Saturday afternoon’s Cedar Hill victory marked the second-consecutive state title and third-ever championship (2006, 2013, 2014) for Joey Mcguire’s Longhorn dynasty.


6A D-1 Allen (16-0) vs. Cypress Ranch (13-3)

The evening’s grand finale was an Allen Eagles bid for their forty-third consecutive win and a championship three-peat against the “Cinderella” Cy-Ranch Mustangs (a program of recent vintage in only its fifth varsity season).

Some 52,308 spectators took the time to travel to AT&T Stadium to watch the festivities. Texas A&M commit Kyler Murray did what Kyler Murray does. For the third consecutive title game, Murray received offensive MVP recognition, and well he should have. His twenty-two of thirty-two pass completions for 316 yards and five touchdowns, combined with another sixty-three ground yards, certainly authenticated Murray’s unanimous choice by Texas Associated Sports Editors as the 2014 Player of the Year.
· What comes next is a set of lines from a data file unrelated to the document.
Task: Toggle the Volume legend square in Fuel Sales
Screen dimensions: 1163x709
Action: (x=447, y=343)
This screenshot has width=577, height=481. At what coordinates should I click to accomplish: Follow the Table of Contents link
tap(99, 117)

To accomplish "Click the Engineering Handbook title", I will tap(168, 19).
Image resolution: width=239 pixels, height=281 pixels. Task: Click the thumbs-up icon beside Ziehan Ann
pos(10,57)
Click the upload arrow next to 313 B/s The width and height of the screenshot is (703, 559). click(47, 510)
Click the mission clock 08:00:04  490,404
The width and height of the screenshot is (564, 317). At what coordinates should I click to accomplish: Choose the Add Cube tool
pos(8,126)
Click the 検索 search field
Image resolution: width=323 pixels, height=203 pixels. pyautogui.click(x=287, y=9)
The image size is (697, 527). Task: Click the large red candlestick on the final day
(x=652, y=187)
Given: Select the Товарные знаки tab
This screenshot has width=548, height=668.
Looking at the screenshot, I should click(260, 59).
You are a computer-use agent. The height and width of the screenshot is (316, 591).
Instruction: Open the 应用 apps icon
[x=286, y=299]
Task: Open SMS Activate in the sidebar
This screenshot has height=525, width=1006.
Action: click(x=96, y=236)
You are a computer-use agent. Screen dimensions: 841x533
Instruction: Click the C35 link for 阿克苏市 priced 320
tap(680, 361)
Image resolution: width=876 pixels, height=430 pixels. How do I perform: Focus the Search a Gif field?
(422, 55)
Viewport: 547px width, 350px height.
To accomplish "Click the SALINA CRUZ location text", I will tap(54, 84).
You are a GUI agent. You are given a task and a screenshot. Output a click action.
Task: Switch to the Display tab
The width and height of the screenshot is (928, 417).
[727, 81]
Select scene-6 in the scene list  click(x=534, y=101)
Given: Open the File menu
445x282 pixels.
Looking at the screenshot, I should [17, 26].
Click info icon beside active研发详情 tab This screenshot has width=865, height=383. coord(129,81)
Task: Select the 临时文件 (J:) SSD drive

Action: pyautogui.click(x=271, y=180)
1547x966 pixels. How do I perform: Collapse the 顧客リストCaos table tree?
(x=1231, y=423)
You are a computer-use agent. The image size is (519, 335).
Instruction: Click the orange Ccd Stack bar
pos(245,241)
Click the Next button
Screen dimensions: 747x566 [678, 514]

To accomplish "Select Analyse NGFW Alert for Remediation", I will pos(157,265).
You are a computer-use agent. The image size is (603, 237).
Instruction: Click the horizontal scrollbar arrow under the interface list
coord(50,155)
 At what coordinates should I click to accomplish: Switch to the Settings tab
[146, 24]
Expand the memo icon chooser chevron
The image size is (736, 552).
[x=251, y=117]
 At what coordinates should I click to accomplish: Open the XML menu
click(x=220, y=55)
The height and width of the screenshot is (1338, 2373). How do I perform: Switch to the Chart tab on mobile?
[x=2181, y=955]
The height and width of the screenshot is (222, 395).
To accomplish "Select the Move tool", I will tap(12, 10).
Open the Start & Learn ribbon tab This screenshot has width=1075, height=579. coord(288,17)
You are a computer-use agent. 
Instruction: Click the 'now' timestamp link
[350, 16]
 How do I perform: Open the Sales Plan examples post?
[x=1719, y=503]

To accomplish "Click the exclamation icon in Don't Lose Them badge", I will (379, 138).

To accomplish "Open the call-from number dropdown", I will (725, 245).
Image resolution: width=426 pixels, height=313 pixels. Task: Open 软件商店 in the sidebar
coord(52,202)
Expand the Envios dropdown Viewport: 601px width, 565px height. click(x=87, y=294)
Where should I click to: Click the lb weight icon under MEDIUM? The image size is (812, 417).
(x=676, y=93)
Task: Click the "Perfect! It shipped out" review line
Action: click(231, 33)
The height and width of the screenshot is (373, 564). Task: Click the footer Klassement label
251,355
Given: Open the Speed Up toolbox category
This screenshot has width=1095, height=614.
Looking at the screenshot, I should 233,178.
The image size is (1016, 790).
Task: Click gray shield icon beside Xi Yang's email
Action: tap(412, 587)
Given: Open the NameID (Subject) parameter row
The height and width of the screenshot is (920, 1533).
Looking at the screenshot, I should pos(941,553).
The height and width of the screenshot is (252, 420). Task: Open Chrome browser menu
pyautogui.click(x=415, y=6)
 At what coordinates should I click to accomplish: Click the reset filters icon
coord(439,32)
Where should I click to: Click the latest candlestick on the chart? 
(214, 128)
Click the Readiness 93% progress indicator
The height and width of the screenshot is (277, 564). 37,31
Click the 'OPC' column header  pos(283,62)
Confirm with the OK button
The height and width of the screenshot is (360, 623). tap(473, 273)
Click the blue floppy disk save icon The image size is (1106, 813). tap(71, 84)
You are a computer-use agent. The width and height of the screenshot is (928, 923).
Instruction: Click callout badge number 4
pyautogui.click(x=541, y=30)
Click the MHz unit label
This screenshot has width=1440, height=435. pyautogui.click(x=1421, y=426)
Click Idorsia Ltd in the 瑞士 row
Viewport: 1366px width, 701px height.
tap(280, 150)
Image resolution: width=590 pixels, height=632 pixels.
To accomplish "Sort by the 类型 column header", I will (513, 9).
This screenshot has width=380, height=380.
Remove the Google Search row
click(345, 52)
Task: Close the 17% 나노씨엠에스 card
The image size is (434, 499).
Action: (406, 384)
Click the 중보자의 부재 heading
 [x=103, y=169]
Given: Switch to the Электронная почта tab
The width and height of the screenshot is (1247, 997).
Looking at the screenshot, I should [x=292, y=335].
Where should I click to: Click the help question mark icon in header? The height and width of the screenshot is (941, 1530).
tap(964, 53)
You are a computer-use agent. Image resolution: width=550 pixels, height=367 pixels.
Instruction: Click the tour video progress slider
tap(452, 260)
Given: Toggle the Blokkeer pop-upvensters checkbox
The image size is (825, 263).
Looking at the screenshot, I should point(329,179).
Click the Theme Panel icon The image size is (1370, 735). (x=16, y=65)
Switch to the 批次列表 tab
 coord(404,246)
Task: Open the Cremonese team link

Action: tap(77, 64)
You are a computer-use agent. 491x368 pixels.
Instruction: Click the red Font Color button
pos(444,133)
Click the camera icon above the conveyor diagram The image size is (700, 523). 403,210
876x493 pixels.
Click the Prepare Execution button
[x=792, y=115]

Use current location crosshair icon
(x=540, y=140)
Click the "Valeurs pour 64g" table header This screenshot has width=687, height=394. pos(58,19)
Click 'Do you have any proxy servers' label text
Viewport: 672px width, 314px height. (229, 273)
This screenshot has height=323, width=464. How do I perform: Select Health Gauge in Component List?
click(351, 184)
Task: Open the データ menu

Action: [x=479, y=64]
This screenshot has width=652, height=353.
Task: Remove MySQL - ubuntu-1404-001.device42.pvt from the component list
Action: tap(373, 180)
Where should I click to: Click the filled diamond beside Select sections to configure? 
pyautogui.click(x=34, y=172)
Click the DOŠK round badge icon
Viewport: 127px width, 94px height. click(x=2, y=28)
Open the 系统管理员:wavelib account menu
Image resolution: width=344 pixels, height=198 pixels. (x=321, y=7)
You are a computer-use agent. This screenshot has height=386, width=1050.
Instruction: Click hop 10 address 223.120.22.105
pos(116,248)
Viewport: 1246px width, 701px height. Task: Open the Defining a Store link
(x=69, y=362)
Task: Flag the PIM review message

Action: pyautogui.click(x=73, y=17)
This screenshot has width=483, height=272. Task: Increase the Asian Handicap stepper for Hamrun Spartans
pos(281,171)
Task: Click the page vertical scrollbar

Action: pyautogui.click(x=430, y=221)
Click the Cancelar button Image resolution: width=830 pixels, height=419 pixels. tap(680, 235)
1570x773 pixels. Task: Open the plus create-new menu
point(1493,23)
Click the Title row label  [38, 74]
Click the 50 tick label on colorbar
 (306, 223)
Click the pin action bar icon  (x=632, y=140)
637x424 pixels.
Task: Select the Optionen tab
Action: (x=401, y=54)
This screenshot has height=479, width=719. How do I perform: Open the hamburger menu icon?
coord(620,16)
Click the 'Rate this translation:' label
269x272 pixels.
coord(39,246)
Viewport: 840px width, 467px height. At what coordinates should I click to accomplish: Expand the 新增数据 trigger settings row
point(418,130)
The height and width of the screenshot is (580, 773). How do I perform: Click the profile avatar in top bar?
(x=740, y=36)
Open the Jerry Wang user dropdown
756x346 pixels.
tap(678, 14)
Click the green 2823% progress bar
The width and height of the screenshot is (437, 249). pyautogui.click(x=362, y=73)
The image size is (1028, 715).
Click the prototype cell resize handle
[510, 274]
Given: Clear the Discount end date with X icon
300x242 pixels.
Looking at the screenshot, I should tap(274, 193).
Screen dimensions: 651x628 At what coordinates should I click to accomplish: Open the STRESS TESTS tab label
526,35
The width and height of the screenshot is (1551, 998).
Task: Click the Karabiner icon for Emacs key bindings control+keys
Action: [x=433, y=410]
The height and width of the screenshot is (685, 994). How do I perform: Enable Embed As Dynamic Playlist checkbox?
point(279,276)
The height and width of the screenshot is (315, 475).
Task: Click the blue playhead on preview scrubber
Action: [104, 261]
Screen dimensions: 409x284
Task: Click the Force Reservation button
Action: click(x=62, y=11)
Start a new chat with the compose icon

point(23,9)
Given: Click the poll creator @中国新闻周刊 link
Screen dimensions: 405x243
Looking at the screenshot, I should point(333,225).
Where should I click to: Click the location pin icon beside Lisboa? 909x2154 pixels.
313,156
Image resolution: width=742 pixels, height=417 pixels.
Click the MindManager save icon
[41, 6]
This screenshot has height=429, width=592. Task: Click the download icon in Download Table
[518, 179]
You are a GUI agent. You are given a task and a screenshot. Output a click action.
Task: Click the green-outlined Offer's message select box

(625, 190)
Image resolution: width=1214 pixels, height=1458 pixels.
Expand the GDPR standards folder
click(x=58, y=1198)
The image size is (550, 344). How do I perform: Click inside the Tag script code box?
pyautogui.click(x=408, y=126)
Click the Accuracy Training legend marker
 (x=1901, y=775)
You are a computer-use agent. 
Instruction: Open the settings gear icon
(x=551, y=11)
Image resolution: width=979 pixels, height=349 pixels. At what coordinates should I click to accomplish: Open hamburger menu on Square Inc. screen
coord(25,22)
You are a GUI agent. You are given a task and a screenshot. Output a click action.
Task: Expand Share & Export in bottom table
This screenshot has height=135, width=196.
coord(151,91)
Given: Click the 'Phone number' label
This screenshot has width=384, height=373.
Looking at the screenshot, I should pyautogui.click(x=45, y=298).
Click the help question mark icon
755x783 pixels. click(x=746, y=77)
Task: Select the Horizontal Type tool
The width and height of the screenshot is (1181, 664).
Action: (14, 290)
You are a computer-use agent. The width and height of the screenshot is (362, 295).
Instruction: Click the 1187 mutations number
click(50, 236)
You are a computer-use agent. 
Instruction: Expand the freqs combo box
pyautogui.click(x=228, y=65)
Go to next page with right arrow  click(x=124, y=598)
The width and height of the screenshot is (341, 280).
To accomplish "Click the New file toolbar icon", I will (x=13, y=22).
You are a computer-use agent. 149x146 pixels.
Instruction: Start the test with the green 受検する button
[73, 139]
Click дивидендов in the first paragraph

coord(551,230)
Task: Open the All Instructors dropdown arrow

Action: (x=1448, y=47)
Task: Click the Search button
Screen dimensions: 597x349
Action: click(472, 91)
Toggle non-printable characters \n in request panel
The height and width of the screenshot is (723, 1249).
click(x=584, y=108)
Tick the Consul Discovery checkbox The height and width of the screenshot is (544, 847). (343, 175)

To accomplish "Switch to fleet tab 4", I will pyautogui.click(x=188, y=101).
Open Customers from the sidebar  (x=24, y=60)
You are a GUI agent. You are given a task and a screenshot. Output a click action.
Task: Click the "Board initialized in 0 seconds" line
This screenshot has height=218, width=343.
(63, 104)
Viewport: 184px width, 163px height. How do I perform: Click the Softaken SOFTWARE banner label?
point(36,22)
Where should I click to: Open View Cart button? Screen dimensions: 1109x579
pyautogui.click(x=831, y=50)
It took Murray less than one minute of play to put the Eagles on top 7-0, courtesy of his fifty-one yard scoring toss to teammate Cody Butler.

In spite of the comfortable 47-16 Eagle margin of victory, the Mustangs had their moments, especially early in the contest. Bruising running back Charlie Booker contributed 115 yards and two touchdowns to the Cy-Ranch cause. In fact, the Mustangs only trailed 14-10 as the second quarter neared conclusion. That slender four-point margin would not survive the opening half. With his trademark, big-play style, a

seventeen-yard, Murray-to-Kerry Hall pass extended the Eagle lead to 21-10, with only one second left before intermission.

The second half was mostly all Eagles. Booker contributed to the Mustang cause with a nineteen-yard, third-quarter touchdown run, but the Eagles answered with twenty-six points of their own. In winning Saturday night, Allen joined an elite corps of only three other big conference contenders—Abilene High (1954-1956), Midland Lee (1998-2000), and Southlake Carroll (2004-2006)—to have captured three consecutive state titles. In addition to completing the three-peat, Allen’s 2014 title punched the Eagle ticket into Club 4 (2008, 2012, 2013, 2014). They, along with 1A Throckmorton and 3A Cameron Yoe, joined the ranks of only twenty-six other schools, bringing the total membership of the “Four or More Club” to twenty-nine in this, the 95th year of Texas high school football under UIL supervision.


The Moral of the Story

The really good teams here in Texas don’t rebuild; they reload! Winning has to do with local talent . . . but even more importantly, it has to do with local culture. It has to do with an expectation of success.

For the vast majority of Texas high schools on the outside looking in—those who have yet to make it to The Show—there is a formula for success that can be learned by those hoping to create a winning championship tradition. It can come, at least in part, through a careful study of the history of the winningest programs and those things that have brought them dynastic success. And there’s no better place to learn it than the Lone Star State.


Stay Tuned . . .

It has been a fantastic 2014 football season. Sincere and heartfelt thanks to Shanon Hunt for allowing me to offer yet another voice to the chorus of bloggers, sportswriters, television and radio broadcasters, and a legion of other commentators who do their best to describe the greatest show on earth to their fellow-football fans. In early 2015, after the MaxPreps final 2014 rankings are released, this correspondent will contribute his final blog to the Lone Star Football Network.

I suspect that the numbers will show that Texas, our Texas, is better than anywhere else in America when it comes to learning the science and art of crafting a winning pigskin program.